I'm a Principal Engineer at VMware , and am part of the team working on the ESX Server product. We're pretty excited about the recent announcement of ESX 3, which has been in development for quite a while. I actually can't take much credit since I only came in on the tail end of the ESX 3 development - up until last May I was at Sun, working on Solaris and OpenSolaris (see my Sun blog for more details).
Recently, I've been working on Distributed Resource Scheduling (DRS), which will be available with ESX 3. The basic idea behind DRS is to provide the ability to automatically schedule VMs across a cluster of machines, in much the same way that an operating system schedules processes on different CPUs. In addition to determining where VMs should run when initially powered on, DRS uses hot migration (aka VMotion) of VMs between hosts to adapt to dynamic changes in load or available resources.

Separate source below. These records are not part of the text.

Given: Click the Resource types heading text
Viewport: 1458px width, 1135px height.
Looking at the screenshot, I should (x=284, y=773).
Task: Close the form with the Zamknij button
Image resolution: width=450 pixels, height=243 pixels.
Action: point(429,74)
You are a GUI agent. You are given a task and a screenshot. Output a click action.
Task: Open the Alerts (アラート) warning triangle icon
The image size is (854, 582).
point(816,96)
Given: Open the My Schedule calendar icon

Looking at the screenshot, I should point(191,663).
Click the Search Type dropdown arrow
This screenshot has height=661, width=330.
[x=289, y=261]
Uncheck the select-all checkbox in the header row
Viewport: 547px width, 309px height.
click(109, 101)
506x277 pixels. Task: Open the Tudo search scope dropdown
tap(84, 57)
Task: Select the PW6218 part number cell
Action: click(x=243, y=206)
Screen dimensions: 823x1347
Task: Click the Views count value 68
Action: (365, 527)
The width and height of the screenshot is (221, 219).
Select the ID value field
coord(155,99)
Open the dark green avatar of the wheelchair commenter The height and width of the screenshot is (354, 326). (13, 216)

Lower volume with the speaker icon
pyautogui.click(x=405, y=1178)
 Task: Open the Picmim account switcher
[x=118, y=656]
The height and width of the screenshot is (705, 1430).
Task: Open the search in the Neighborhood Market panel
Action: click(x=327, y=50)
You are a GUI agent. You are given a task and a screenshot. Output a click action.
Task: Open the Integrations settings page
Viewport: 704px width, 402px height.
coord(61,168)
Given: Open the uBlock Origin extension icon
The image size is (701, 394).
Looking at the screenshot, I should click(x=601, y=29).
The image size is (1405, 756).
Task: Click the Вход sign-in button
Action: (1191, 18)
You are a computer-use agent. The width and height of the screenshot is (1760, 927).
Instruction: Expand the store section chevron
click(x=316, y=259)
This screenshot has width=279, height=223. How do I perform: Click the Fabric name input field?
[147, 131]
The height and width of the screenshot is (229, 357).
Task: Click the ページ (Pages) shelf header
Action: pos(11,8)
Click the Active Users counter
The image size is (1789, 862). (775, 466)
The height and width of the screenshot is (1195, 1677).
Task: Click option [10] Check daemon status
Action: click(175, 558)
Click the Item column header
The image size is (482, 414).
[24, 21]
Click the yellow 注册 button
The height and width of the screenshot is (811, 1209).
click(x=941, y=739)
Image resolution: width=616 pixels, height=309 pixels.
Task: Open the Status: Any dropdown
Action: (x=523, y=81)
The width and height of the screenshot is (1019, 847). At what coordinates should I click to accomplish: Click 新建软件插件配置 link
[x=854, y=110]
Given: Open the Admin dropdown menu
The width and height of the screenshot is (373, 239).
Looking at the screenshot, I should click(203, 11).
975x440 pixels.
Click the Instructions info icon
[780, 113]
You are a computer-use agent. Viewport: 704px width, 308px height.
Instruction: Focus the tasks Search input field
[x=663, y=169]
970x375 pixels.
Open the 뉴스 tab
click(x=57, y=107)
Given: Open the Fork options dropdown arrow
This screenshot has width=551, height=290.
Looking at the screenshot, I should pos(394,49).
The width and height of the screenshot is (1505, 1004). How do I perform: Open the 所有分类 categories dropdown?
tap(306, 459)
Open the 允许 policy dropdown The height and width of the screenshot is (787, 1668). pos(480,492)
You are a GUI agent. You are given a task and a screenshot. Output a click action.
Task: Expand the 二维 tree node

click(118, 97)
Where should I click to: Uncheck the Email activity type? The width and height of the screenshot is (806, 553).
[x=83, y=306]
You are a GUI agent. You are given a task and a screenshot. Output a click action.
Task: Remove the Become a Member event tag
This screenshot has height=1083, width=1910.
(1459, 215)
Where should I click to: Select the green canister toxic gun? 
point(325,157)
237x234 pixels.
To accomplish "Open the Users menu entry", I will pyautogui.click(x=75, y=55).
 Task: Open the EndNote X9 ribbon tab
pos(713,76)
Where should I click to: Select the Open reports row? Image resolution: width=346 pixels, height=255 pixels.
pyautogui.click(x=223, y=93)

The thing I find interesting about DRS is the way it decouples the application infrastructure (including the guest operating system itself) from the physical hardware. If you want to take a machine down for maintenance, you can put it in maintenance mode and the VMs it was running will automatically migrate to other systems. Once you're done, power it back on and VMs will migrate back. If you have a spike in the load on a particular application, the scheduler can compensate by moving that VM to a host with more available resources. If you decide that a particular VM is more important than you initially thought and want to give it more resources, you can change the resource settings on the fly and the scheduler will adjust.
Of course, operating systems have been doing this sort of thing for years. When I run a multithreaded application on an SMP I don't need to worry about how the threads are scheduled onto processors - the OS takes care of that. And various kinds of batch and grid schedulers have been able to do initial placement scheduling - deciding what machine a new job should run on. But being able adapt on the fly to changes in load and available resources - migrating workloads between independent machines - without application or OS changes - using commodity (i.e. cheap) hardware - in an enterprise-class product - that's something different.